■ **Records from a data source**:
— begin —

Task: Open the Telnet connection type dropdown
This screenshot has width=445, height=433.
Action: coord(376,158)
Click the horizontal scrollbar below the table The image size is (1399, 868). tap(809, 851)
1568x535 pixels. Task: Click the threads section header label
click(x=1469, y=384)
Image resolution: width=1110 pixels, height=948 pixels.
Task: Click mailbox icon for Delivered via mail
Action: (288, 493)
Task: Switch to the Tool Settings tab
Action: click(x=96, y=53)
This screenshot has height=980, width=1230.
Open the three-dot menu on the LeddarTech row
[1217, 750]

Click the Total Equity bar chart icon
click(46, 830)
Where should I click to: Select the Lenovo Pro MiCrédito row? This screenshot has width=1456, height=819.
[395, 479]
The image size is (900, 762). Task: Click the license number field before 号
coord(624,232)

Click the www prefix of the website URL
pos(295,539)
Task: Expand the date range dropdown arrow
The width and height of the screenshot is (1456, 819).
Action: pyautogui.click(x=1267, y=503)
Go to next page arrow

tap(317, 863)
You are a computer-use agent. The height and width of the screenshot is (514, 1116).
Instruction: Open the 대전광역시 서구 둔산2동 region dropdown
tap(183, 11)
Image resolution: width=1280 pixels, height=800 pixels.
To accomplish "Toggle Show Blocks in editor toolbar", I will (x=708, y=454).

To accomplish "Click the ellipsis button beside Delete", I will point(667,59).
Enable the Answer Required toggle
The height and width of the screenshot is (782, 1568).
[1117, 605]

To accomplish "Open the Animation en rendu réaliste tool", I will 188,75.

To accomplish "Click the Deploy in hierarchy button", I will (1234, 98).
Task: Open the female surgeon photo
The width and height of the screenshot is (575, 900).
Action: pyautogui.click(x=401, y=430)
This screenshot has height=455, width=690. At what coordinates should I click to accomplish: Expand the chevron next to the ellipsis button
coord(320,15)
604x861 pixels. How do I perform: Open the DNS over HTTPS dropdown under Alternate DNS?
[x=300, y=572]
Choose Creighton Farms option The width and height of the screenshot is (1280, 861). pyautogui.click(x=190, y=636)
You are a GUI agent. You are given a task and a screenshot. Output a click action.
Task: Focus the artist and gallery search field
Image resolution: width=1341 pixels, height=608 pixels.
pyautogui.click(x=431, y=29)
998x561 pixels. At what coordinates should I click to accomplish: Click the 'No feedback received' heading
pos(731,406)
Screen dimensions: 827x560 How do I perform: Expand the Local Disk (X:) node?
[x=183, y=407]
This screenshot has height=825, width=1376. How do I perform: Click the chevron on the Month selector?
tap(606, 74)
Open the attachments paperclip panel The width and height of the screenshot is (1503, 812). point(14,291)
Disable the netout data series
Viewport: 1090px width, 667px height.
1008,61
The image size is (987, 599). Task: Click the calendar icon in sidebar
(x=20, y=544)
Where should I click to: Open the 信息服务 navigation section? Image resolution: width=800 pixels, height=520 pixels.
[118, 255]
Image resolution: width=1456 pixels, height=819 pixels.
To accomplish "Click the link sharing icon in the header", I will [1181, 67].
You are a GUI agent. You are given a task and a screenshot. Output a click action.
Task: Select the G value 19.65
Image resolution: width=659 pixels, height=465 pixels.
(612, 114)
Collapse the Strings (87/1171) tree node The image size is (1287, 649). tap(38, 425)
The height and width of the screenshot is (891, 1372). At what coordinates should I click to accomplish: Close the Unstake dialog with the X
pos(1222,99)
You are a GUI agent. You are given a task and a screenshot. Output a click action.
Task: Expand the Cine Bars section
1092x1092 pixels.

— end —

■ **GIVEN PROBLEM**:
Can you copy out the whole listing above line for line, with nothing changed?

■ **RIGHT ANSWER**:
Task: Open the Telnet connection type dropdown
This screenshot has width=445, height=433.
Action: coord(376,158)
Click the horizontal scrollbar below the table The image size is (1399, 868). tap(809, 851)
1568x535 pixels. Task: Click the threads section header label
click(x=1469, y=384)
Image resolution: width=1110 pixels, height=948 pixels.
Task: Click mailbox icon for Delivered via mail
Action: (288, 493)
Task: Switch to the Tool Settings tab
Action: click(x=96, y=53)
This screenshot has height=980, width=1230.
Open the three-dot menu on the LeddarTech row
[1217, 750]

Click the Total Equity bar chart icon
click(46, 830)
Where should I click to: Select the Lenovo Pro MiCrédito row? This screenshot has width=1456, height=819.
[395, 479]
The image size is (900, 762). Task: Click the license number field before 号
coord(624,232)

Click the www prefix of the website URL
pos(295,539)
Task: Expand the date range dropdown arrow
The width and height of the screenshot is (1456, 819).
Action: pyautogui.click(x=1267, y=503)
Go to next page arrow

tap(317, 863)
You are a computer-use agent. The height and width of the screenshot is (514, 1116).
Instruction: Open the 대전광역시 서구 둔산2동 region dropdown
tap(183, 11)
Image resolution: width=1280 pixels, height=800 pixels.
To accomplish "Toggle Show Blocks in editor toolbar", I will (x=708, y=454).

To accomplish "Click the ellipsis button beside Delete", I will point(667,59).
Enable the Answer Required toggle
The height and width of the screenshot is (782, 1568).
[1117, 605]

To accomplish "Open the Animation en rendu réaliste tool", I will 188,75.

To accomplish "Click the Deploy in hierarchy button", I will (1234, 98).
Task: Open the female surgeon photo
The width and height of the screenshot is (575, 900).
Action: pyautogui.click(x=401, y=430)
This screenshot has height=455, width=690. At what coordinates should I click to accomplish: Expand the chevron next to the ellipsis button
coord(320,15)
604x861 pixels. How do I perform: Open the DNS over HTTPS dropdown under Alternate DNS?
[x=300, y=572]
Choose Creighton Farms option The width and height of the screenshot is (1280, 861). pyautogui.click(x=190, y=636)
You are a GUI agent. You are given a task and a screenshot. Output a click action.
Task: Focus the artist and gallery search field
Image resolution: width=1341 pixels, height=608 pixels.
pyautogui.click(x=431, y=29)
998x561 pixels. At what coordinates should I click to accomplish: Click the 'No feedback received' heading
pos(731,406)
Screen dimensions: 827x560 How do I perform: Expand the Local Disk (X:) node?
[x=183, y=407]
This screenshot has height=825, width=1376. How do I perform: Click the chevron on the Month selector?
tap(606, 74)
Open the attachments paperclip panel The width and height of the screenshot is (1503, 812). point(14,291)
Disable the netout data series
Viewport: 1090px width, 667px height.
1008,61
The image size is (987, 599). Task: Click the calendar icon in sidebar
(x=20, y=544)
Where should I click to: Open the 信息服务 navigation section? Image resolution: width=800 pixels, height=520 pixels.
[118, 255]
Image resolution: width=1456 pixels, height=819 pixels.
To accomplish "Click the link sharing icon in the header", I will [1181, 67].
You are a GUI agent. You are given a task and a screenshot. Output a click action.
Task: Select the G value 19.65
Image resolution: width=659 pixels, height=465 pixels.
(612, 114)
Collapse the Strings (87/1171) tree node The image size is (1287, 649). tap(38, 425)
The height and width of the screenshot is (891, 1372). At what coordinates should I click to accomplish: Close the Unstake dialog with the X
pos(1222,99)
You are a GUI agent. You are given a task and a screenshot. Output a click action.
Task: Expand the Cine Bars section
1092x1092 pixels.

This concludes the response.